▶ PAGE TEXT:
= = = = =

FOR IMMEDIATE RELEASE
April 2, 2008
10:55 AM

CONTACT: Amnesty International
Wende Gozan at 212-633-4247
or T. Kumar at 202-675-8578

 
China's Crackdown on Activists Intensified Because of Beijing Olympics, Says Amnesty International
Bush Must Call for UN Investigators to Have Tibet Access
 

WASHINGTON, DC - April 2 - Rather than striving to improve its human rights record in the run-up to the 2008 Olympics, Chinese authorities have seemingly increased the crackdown on activists in China, including in Tibet, with no indication that their tactics will change, said Amnesty International (AI).

"The Olympic Games have so far failed to act as a catalyst for reform," said Irene Khan, secretary general of AI. "Unless urgent steps are taken to redress the situation, a positive human rights legacy for the Beijing Olympics looks increasingly beyond reach." Khan added that China's recent actions "cast doubt on whether the Chinese authorities are really serious about their commitment to improve human rights in the run up to the Olympics."

In and around Beijing, the Chinese authorities have continued to silence and imprison peaceful human rights activists in the pre-Olympics "clean up," said the human rights organization as it released The Olympics countdown -- crackdown on activists threatens Olympics legacy. Meanwhile, recent police and military action in Tibet further demonstrates China's refusal to curb violations against human rights.

"With only four months until the Olympic Games, President Bush should take immediate steps to address the deteriorating human rights situation in China," said T. Kumar, Asia advocacy director for Amnesty International USA. "Otherwise he is tacitly endorsing human rights violations of a horrifying scale. First and foremost, Bush must call for U.N. investigators to have access into Tibet to probe widespread allegations of excessive force and killings."

Amnesty International's report details cases of prosecution of human rights activists for reporting on abuses or linking their human rights concerns with Beijing's hosting of the Games. AI calls for the immediate and unconditional release of peaceful activists detained solely for expressing their views, including:

* Land rights activist Yang Chunlin, who was sentenced to five years in prison on March 25 for 'inciting subversion' after he spearheaded a campaign under the banner, "We don't want the Olympics, we want human rights." He reportedly was tortured by police in detention, but denied the opportunity to raise these allegations in court.

* Beijing-based activist Hu Jia, who was tried on March 18 for "inciting subversion" in connection with his human rights activities after he had already spent many months under intrusive house arrest. His wife Zeng Jinyan continues to be held under tight police surveillance at home together with their newborn baby.

The pre-Olympics "clean-up" has also resulted in the detention of thousands of activists in Beijing, with many being sent back to their home provinces. Such practices are reminiscent of "Custody and Repatriation," a system of detention pending repatriation for internal migrants which was abolished in 2003 with great fanfare and heralded in China as an important step forward for human rights. Some activists have also been assigned to "Re-education through labor" -- another abusive system of detention without trial, which has been stalled on China's reform agenda for many years.

= = = = =

Text and element pointing rows

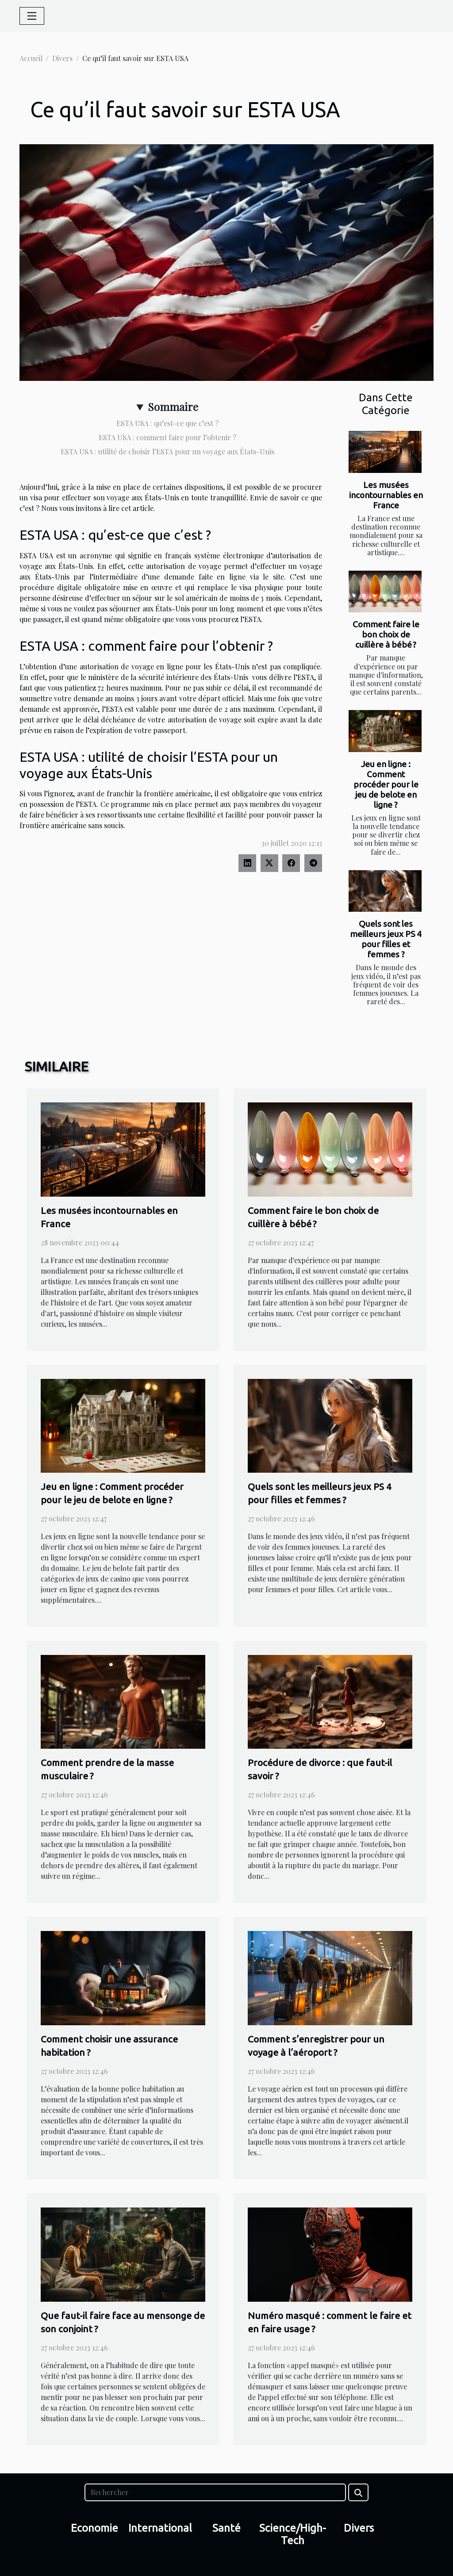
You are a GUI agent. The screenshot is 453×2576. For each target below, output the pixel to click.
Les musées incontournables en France (386, 495)
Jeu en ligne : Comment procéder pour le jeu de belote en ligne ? (385, 784)
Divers (62, 58)
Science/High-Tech (292, 2534)
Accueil (30, 58)
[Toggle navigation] (31, 16)
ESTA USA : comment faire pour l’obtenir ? (167, 437)
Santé (226, 2528)
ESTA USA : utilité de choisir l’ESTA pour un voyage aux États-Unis (167, 451)
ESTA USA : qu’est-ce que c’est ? (167, 423)
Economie (94, 2528)
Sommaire (173, 406)
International (160, 2528)
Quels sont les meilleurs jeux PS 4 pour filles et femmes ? (386, 939)
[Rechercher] (215, 2492)
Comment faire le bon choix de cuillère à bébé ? (386, 634)
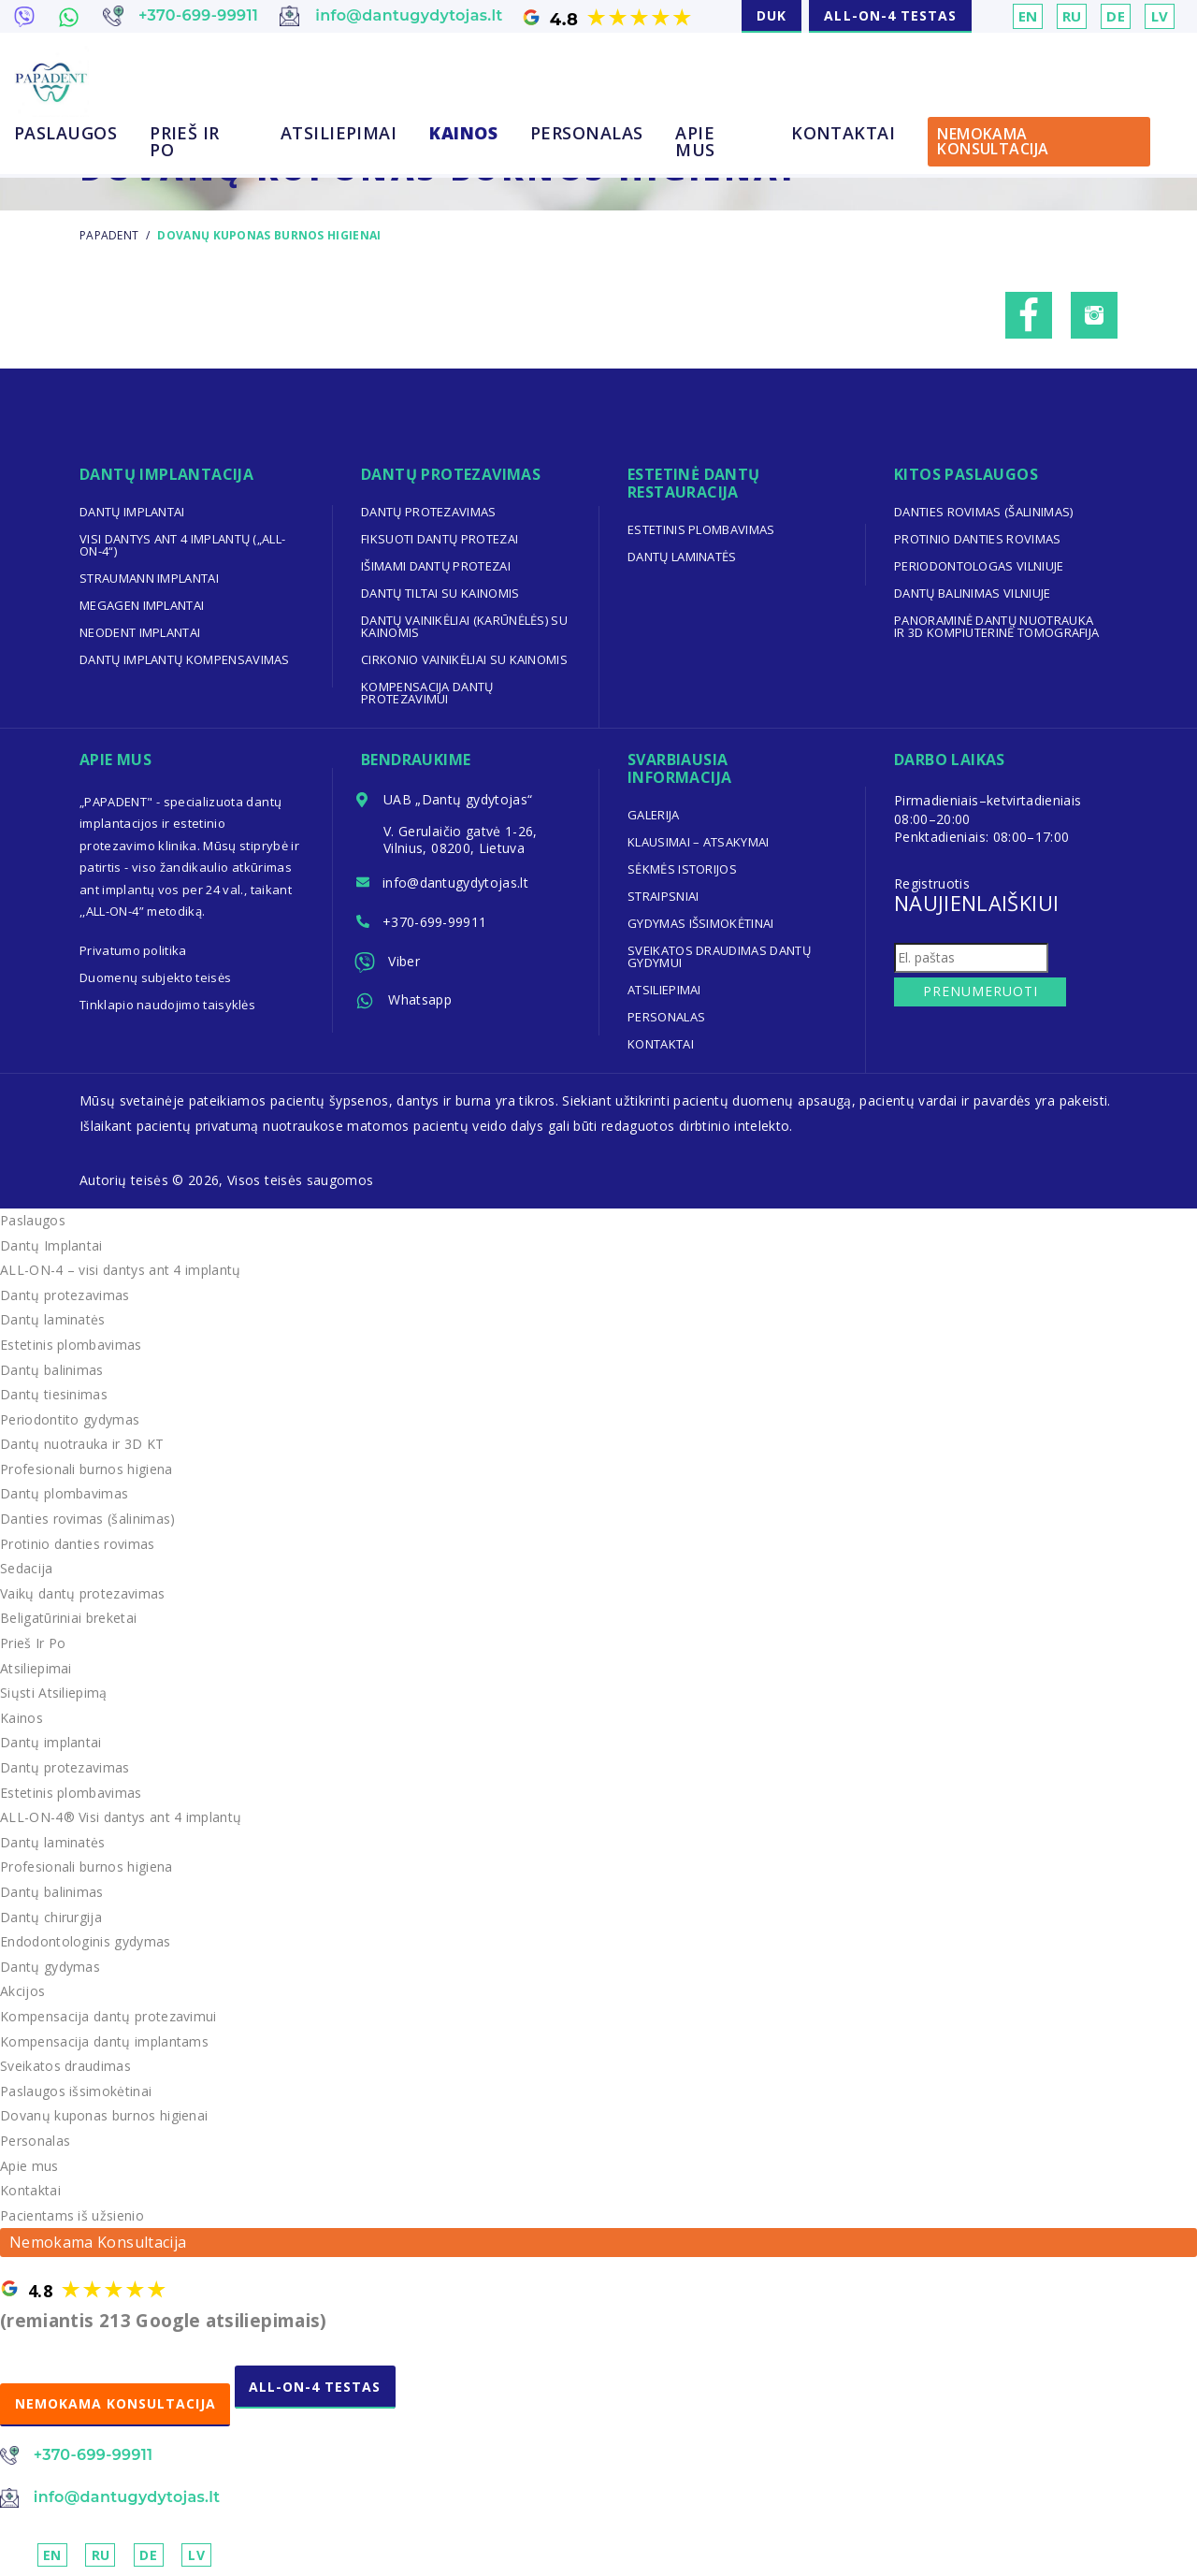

= = = = =

▶ THE TASKS:
(A) Answer these questions using the press release.
(i) What sentence did Yang Chunlin receive, and on what date?
(ii) What is T. Kumar's title?
(iii) In what year was the "Custody and Repatriation" system abolished?
(B) Reproduce the press release word for word from "CONTACT: Amnesty International" to "Amnesty International (AI).".

▶ WRITTEN RESPONSES:
(A)
(i) Five years in prison, on March 25.
(ii) Asia advocacy director for Amnesty International USA.
(iii) 2003.

(B)
CONTACT: Amnesty International
Wende Gozan at 212-633-4247
or T. Kumar at 202-675-8578

 
China's Crackdown on Activists Intensified Because of Beijing Olympics, Says Amnesty International
Bush Must Call for UN Investigators to Have Tibet Access
 

WASHINGTON, DC - April 2 - Rather than striving to improve its human rights record in the run-up to the 2008 Olympics, Chinese authorities have seemingly increased the crackdown on activists in China, including in Tibet, with no indication that their tactics will change, said Amnesty International (AI).